Important factors for cell-membrane permeabilization by gold nanoparticles activated by nanosecond-laser irradiation.

作者信息

Yao Cuiping, Rudnitzki Florian, Hüttmann Gereon, Zhang Zhenxi, Rahmanzadeh Ramtin

机构信息

Key Laboratory of Biomedical Information Engineering of Education Ministry, Institute of Biomedical Analytical Technology and Instrumentation, School of Life Science and Technology, Xi'an Jiaotong University, Xi'an, China.

Institute of Biomedical Optics, University of Lübeck, Lübeck.

出版信息

Int J Nanomedicine. 2017 Aug 7;12:5659-5672. doi: 10.2147/IJN.S140620. eCollection 2017.

DOI:10.2147/IJN.S140620
PMID:28848345
原文链接:https://pmc.ncbi.nlm.nih.gov/articles/PMC5557627/
Abstract

PURPOSE

Pulsed-laser irradiation of light-absorbing gold nanoparticles (AuNPs) attached to cells transiently increases cell membrane permeability for targeted molecule delivery. Here, we targeted EGFR on the ovarian carcinoma cell line OVCAR-3 with AuNPs.

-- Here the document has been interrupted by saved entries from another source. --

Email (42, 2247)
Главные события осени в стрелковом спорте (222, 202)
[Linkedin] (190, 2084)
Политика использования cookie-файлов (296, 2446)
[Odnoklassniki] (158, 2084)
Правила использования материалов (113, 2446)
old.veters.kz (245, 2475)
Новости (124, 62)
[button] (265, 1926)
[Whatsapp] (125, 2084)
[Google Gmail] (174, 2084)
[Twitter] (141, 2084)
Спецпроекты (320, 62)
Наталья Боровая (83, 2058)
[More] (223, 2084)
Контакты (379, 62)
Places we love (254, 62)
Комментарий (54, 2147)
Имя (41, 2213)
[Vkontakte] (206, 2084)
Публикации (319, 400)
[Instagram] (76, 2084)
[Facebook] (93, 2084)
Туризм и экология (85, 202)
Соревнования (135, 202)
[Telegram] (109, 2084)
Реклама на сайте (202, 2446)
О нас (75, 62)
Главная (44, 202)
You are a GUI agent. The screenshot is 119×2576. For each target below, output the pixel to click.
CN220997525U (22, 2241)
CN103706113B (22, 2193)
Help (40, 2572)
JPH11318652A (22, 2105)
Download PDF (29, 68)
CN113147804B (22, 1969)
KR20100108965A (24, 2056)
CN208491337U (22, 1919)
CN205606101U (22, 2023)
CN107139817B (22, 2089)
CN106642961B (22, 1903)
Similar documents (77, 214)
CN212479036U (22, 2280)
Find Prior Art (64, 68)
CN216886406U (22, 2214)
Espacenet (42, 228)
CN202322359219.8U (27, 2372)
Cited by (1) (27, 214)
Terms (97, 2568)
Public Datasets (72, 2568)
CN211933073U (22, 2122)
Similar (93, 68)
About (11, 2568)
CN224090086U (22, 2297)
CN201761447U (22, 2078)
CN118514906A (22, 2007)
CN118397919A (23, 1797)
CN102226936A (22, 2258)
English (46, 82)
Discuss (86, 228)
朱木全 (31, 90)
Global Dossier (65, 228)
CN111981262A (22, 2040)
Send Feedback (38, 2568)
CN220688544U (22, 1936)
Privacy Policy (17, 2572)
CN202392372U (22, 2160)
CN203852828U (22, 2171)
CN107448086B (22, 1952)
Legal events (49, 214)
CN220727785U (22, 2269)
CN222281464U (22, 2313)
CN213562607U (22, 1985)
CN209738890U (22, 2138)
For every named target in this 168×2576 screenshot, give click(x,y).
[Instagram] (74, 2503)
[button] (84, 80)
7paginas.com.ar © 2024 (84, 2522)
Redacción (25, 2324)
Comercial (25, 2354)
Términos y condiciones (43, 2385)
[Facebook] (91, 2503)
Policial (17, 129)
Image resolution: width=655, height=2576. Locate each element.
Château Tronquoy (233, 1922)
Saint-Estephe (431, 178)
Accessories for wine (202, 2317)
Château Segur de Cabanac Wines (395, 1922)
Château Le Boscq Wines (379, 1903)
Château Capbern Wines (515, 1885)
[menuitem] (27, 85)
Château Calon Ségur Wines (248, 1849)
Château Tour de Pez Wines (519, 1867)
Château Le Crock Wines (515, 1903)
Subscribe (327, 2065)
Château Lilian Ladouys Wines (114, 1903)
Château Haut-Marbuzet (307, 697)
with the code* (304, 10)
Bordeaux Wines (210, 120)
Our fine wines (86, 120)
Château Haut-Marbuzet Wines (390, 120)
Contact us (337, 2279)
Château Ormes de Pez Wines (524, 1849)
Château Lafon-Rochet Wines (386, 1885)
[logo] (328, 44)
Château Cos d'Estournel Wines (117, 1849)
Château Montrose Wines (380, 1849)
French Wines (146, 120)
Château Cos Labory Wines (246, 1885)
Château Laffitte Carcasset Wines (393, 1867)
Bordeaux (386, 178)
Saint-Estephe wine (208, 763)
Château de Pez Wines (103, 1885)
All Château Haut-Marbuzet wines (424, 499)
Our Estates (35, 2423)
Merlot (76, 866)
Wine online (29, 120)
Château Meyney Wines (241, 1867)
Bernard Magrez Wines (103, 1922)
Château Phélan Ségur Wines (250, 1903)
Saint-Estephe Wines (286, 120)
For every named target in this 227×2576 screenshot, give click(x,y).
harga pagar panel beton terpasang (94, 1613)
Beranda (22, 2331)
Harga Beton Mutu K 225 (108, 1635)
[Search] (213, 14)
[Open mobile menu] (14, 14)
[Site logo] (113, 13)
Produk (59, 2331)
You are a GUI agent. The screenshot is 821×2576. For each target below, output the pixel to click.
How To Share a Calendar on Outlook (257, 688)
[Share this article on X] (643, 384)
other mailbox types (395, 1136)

In order to optimize membrane permeability and to demonstrate molecule delivery into adherent OVCAR-3 cells, we systematically investigated different experimental conditions.

MATERIALS AND METHODS

AuNPs (30 nm) were functionalized by conjugation of the antibody cetuximab against EGFR. Selective binding of the particles was demonstrated by silver staining, multiphoton imaging, and fluorescence-lifetime imaging. After laser irradiation, membrane permeability of OVCAR-3 cells was studied under different conditions of AuNP concentration, cell-incubation medium, and cell-AuNP incubation time. Membrane permeability and cell viability were evaluated by flow cytometry, measuring propidium iodide and fluorescein isothiocyanate-dextran uptake.

RESULTS

Adherently growing OVCAR-3 cells can be effectively targeted with EGFR-AuNP. Laser irradiation led to successful permeabilization, and 150 kDa dextran was successfully delivered into cells with about 70% efficiency.

CONCLUSION

Antibody-targeted and laser-irradiated AuNPs can be used to deliver molecules into adherent cells. Efficacy depends not only on laser parameters but also on AuNP:cell ratio, cell-incubation medium, and cell-AuNP incubation time.

摘要

目的

对附着于细胞的吸光金纳米颗粒(AuNP)进行脉冲激光照射,可短暂增加细胞膜通透性,以实现靶向分子递送。在此,我们用AuNP靶向卵巢癌细胞系OVCAR-3上的表皮生长因子受体(EGFR)。为了优化膜通透性并证明分子可递送至贴壁生长的OVCAR-3细胞,我们系统地研究了不同的实验条件。

材料与方法

通过将抗EGFR的西妥昔单抗抗体与30纳米的AuNP偶联,使其功能化。通过银染、多光子成像和荧光寿命成像证明颗粒的选择性结合。激光照射后,在不同的AuNP浓度、细胞孵育培养基和细胞-AuNP孵育时间条件下,研究OVCAR-3细胞的膜通透性。通过流式细胞术测量碘化丙啶和异硫氰酸荧光素-葡聚糖的摄取,评估膜通透性和细胞活力。

结果

贴壁生长的OVCAR-3细胞可被EGFR-AuNP有效靶向。激光照射导致成功的通透性增加,150 kDa的葡聚糖以约70%的效率成功递送至细胞内。

结论

抗体靶向且经激光照射的AuNP可用于将分子递送至贴壁细胞。其效果不仅取决于激光参数,还取决于AuNP与细胞的比例、细胞孵育培养基以及细胞-AuNP孵育时间。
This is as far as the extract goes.